Example 4 Optimal Conditions for Maximizing Germanium Ion Inflow into Yeast Cells

After the completion of the yeast culture, the yeast cells and the germanium solution (5000 ppm) recovered by centrifugation are mixed in a ratio of 1: 1 (volume ratio), incubated in the reactor for 20 hours, and a large amount of germanium ions can be introduced into the cells. As a result of experimenting with the optimum conditions, it was shown that the yeast inflows maximum germanium ions into the cells at a pH of 5 to 7, a reaction temperature of 30 to 40 ℃ (see Table 4).

Effect of Temperature and pH on Inflow of Germanium Ion into Yeast Cells pH Germanium content (ppm) Temperature (℃) Germanium content (ppm) 4.0 1775 20 2552 5.0 3168 30 3845 6.0 4638 35 5344 6.5 5836 40 4789 7.0 3556 45 2321 8.0 2567 50 1842

Example 5: Comparison of germanium content in yeast cells by incubation time

As shown in Table 4, the germanium solution mixed with the yeast cells at pH 6.5, the temperature of 35 ℃, which is the optimal condition for the culture, was added to the reactor to compare the germanium content introduced into the yeast cells according to the culture time. Incubation for 15 to 25 hours was shown to induce maximum germanium ions into the cells.

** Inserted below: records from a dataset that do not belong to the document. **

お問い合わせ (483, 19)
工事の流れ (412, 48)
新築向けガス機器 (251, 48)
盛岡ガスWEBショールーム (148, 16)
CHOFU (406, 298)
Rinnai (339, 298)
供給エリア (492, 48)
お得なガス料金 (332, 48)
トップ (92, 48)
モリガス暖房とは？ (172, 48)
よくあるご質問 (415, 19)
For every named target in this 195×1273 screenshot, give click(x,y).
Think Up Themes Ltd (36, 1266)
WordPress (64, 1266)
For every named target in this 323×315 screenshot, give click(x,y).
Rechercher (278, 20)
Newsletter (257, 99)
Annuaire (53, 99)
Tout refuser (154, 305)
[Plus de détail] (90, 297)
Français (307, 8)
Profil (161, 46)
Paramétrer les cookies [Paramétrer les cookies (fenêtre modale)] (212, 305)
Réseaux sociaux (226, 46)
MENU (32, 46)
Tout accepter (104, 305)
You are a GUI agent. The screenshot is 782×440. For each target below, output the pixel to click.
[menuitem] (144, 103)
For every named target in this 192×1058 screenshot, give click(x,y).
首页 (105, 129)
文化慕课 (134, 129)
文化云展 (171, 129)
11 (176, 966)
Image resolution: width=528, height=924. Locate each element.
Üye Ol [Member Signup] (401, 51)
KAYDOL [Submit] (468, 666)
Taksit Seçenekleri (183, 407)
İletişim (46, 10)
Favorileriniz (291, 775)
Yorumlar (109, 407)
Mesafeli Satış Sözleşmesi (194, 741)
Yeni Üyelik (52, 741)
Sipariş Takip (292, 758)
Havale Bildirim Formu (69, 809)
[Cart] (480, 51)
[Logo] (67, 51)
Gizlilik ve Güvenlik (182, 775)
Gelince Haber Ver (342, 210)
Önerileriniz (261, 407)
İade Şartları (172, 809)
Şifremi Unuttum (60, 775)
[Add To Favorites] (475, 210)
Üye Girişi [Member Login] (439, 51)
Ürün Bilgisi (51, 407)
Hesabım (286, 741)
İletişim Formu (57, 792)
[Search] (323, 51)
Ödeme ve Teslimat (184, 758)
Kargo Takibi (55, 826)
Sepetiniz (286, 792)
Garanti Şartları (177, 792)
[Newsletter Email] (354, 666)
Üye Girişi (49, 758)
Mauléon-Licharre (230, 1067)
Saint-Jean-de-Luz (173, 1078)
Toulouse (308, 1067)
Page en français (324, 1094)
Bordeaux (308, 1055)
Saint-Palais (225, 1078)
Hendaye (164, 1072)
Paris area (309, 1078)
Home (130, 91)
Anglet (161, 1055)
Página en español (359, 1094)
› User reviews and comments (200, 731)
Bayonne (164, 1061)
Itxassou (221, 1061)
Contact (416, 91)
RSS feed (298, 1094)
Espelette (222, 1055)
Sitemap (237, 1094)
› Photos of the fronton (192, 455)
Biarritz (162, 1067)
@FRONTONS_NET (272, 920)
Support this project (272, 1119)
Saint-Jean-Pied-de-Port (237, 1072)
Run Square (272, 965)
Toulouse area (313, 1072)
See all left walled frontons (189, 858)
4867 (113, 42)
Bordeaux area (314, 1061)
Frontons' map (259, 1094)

Comparison of Germanium Content in Cells According to Incubation Time Response time (hr) Germanium content in cells (ppm) 5 2389 10 3913 15 4680 20 5541 25 5060 30 3681

As described and demonstrated in detail above, the present invention provides a high concentration of biogermanium and a method for producing the same in large quantities. According to the method for producing high content biogermanium of the present invention, after culturing the yeast strain to isolate only the cells, the germanium solution is added to the cells and cultured the cells and germanium under constant conditions to introduce germanium ions into the cells, high yield Biogerium yeast can be produced, and the recovery of germanium is possible, such as the limitation of yeast cell production when producing germanium by adding germanium during yeast culture and difficulty in recovering germanium ions remaining in the medium after the culture is completed It is very effective in solving the problem.

Claims (1)

i) Yeast is incubated in a medium consisting of 0.3 to 0.5% peptone, 0.1 to 0.3% yeast extract, 3 to 5% glucose, 0.1 to 0.3% malt extract and water (rest) at 25 to 35 ° C for 24 to 48 hours. To produce the cells; And, ii) The yeast cells produced in the electrical process are separated and mixed in a germanium solution having a germanium concentration of 3000 to 5000 rpm in a ratio of 1: 0.5 to 2 (volume ratio), and mixed at a pH of 5 to 7, and a temperature of 30 to 40 ° C., 15 to 15 Method for producing a high content of biogermanium yeast comprising the step of incubating for 25 hours to induce the introduction of germanium ions into the cells.